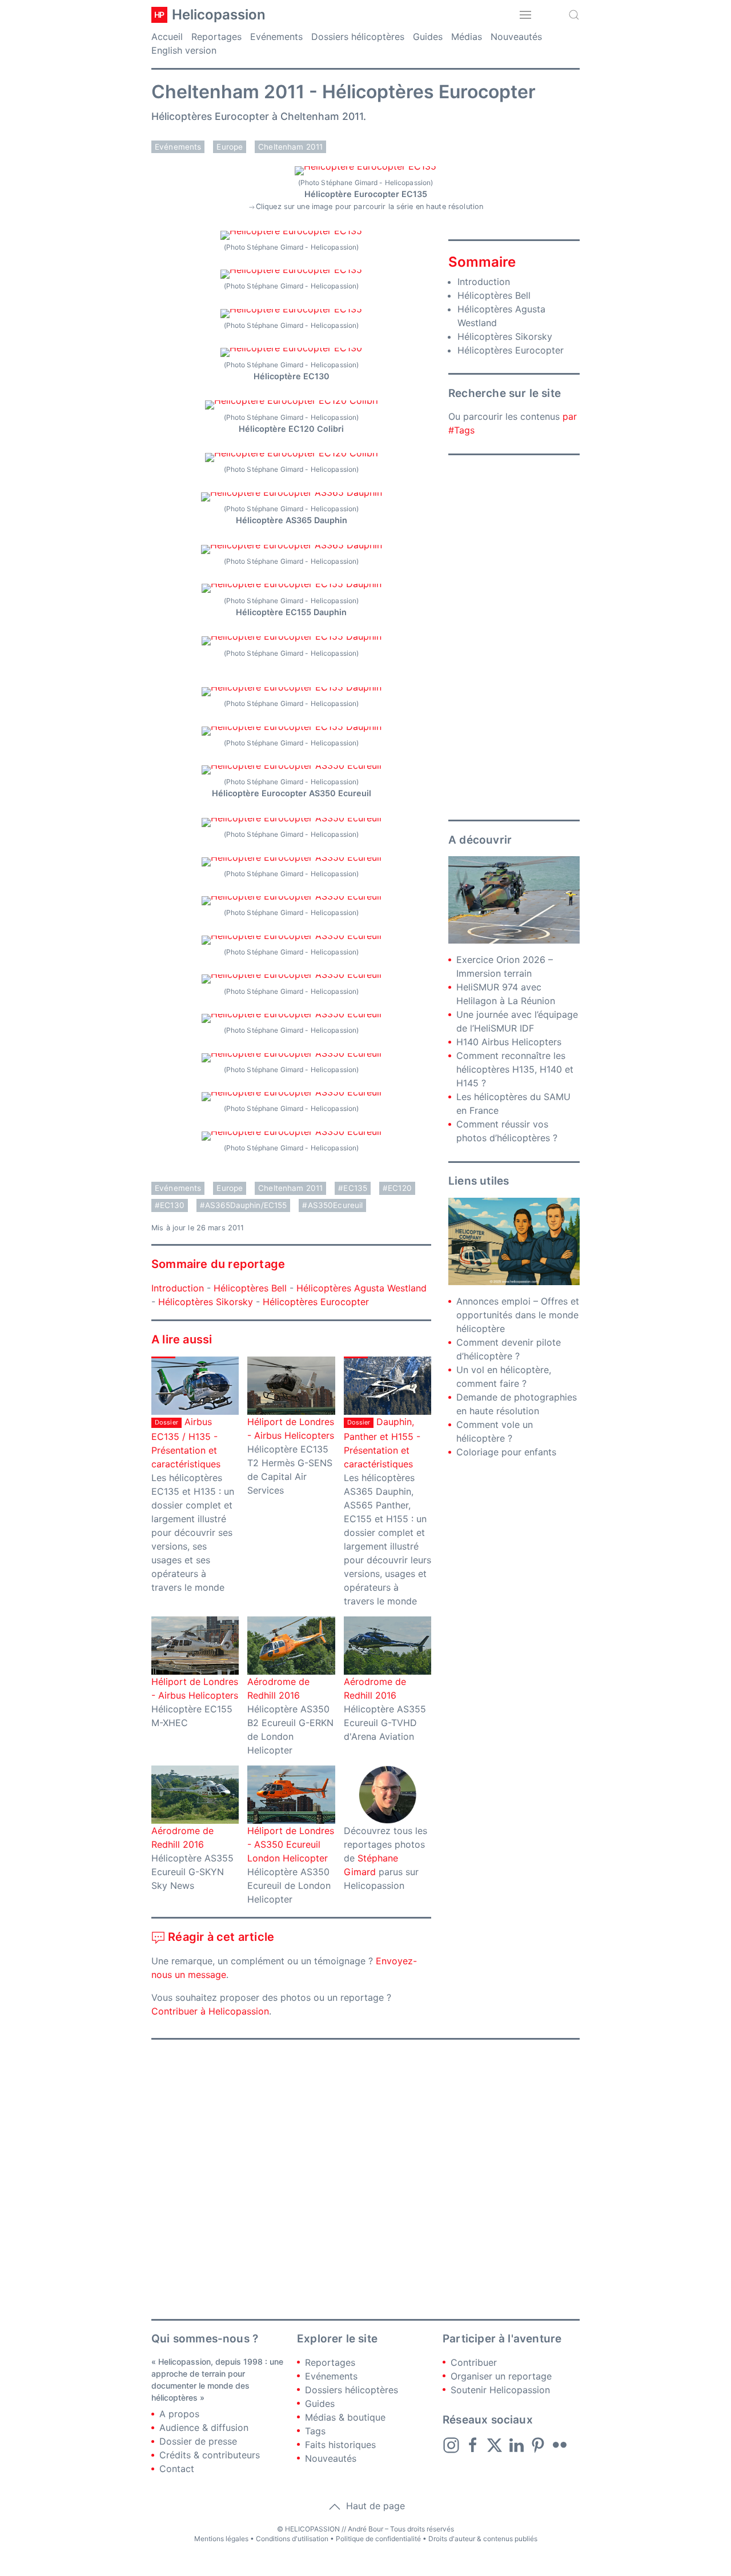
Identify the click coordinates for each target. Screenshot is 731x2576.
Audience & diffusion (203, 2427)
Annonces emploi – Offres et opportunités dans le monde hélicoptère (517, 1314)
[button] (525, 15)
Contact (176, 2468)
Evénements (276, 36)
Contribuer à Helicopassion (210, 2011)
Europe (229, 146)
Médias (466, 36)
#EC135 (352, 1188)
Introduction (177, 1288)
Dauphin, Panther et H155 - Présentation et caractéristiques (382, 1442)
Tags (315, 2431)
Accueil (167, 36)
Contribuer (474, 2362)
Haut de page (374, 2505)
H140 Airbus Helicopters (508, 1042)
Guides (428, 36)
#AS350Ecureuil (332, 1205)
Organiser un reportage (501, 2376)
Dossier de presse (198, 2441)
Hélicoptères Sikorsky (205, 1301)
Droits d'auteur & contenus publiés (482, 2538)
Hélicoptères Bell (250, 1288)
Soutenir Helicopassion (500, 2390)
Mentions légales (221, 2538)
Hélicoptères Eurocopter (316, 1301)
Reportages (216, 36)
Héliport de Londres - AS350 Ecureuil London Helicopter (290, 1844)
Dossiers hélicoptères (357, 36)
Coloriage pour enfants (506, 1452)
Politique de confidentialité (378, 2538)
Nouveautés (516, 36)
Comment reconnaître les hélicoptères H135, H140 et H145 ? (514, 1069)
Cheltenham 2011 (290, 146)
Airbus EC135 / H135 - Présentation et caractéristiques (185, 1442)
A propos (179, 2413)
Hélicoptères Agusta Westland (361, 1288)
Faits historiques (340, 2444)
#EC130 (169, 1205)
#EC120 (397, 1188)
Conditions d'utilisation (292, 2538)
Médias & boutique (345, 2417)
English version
☆ ☆ ☆ ☆ ☆ ☆ ☆
■ Problem to work on ■
All lines in the listing above with the string "caractéristiques" should be returned.

■ Answer to this problem ■
Dauphin, Panther et H155 - Présentation et caractéristiques (382, 1442)
Airbus EC135 / H135 - Présentation et caractéristiques (185, 1442)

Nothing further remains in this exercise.